Think you’ve got it under control when it comes to sugar?
According to the USDA, Americans consume about 150 pounds of added sugar each year, one-third of which comes from refined table sugar, or sucrose. The rest is sugar in disguise.
Sugar has no real nutritional value and a load of dangerous health risks associated with it, so it’s important to limit your intake. Easier said than done when you consider just where sugar is hiding out.

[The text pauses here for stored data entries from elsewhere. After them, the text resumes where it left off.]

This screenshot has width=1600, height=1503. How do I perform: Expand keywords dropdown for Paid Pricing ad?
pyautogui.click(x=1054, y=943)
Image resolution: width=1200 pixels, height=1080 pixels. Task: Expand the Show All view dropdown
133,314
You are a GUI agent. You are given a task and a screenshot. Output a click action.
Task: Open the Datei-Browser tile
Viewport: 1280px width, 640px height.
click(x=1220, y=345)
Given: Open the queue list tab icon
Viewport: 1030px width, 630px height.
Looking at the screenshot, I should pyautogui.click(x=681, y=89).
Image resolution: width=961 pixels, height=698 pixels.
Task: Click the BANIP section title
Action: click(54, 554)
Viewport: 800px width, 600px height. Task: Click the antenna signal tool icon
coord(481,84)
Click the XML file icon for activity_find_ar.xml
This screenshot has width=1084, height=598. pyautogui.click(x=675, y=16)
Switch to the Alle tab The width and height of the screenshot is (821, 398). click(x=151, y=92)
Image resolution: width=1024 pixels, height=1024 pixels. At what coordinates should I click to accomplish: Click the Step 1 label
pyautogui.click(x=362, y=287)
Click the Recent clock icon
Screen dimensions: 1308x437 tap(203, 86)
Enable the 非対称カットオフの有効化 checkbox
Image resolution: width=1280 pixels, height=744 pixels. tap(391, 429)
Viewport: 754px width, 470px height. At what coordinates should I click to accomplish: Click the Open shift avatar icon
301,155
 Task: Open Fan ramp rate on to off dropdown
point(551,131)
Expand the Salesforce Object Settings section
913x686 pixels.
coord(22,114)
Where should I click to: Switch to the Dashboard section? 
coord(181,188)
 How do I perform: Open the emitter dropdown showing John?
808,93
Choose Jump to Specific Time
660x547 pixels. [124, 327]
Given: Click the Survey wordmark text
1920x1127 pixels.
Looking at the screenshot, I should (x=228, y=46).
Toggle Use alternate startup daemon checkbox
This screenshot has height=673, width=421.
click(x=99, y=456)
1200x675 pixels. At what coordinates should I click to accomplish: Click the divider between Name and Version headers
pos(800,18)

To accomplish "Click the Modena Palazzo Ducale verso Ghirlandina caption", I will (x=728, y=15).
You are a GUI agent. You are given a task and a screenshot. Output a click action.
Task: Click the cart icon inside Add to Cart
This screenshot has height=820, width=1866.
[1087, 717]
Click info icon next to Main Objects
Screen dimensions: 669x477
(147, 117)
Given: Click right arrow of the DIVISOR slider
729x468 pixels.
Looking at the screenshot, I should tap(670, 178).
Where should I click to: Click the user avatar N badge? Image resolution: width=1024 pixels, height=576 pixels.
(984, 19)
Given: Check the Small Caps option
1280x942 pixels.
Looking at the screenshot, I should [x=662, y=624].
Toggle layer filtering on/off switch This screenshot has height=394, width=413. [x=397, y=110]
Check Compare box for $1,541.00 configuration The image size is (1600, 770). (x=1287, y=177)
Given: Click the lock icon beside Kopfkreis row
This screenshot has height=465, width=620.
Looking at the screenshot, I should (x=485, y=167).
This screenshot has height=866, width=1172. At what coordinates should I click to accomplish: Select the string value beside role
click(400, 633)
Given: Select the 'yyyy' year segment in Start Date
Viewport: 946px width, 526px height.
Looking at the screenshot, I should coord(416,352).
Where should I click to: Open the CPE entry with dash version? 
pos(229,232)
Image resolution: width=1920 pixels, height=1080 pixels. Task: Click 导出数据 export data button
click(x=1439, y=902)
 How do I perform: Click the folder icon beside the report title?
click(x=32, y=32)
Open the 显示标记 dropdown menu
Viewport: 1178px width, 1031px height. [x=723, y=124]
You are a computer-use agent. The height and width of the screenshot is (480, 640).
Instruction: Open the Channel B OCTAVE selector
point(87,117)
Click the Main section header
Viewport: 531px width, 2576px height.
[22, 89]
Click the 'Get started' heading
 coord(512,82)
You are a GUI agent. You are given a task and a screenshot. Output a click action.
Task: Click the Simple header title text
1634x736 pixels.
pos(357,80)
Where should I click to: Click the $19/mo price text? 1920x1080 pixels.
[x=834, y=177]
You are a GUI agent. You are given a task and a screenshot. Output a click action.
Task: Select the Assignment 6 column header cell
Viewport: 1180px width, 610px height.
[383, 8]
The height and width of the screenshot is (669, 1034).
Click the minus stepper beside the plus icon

#1: Disguised Names on Ingredient Lists
On an ingredient list — you do read them, right? — ingredients are listed from most to least abundant. But don’t just look for the word “sugar.” In fact, sugar goes by several different names — corn syrup, fructose, glucose, dextrose and maltose to name a few. Anything that is labeled as “syrup” or ends in “-ose” is likely a form of sugar. The more it has (i.e. the further up in the list it appears), the more you should steer clear.
#2: Fast and Processed Foods
Refined sugar is a substance as addictive as drugs or alcohol and food manufacturers know that. They’ll inject everything from energy bars to hamburger buns with added sugar and sugar-like substances — along with other “flavors” — to keep their brand of buns or bars tasting extra-special and keep you coming back for more.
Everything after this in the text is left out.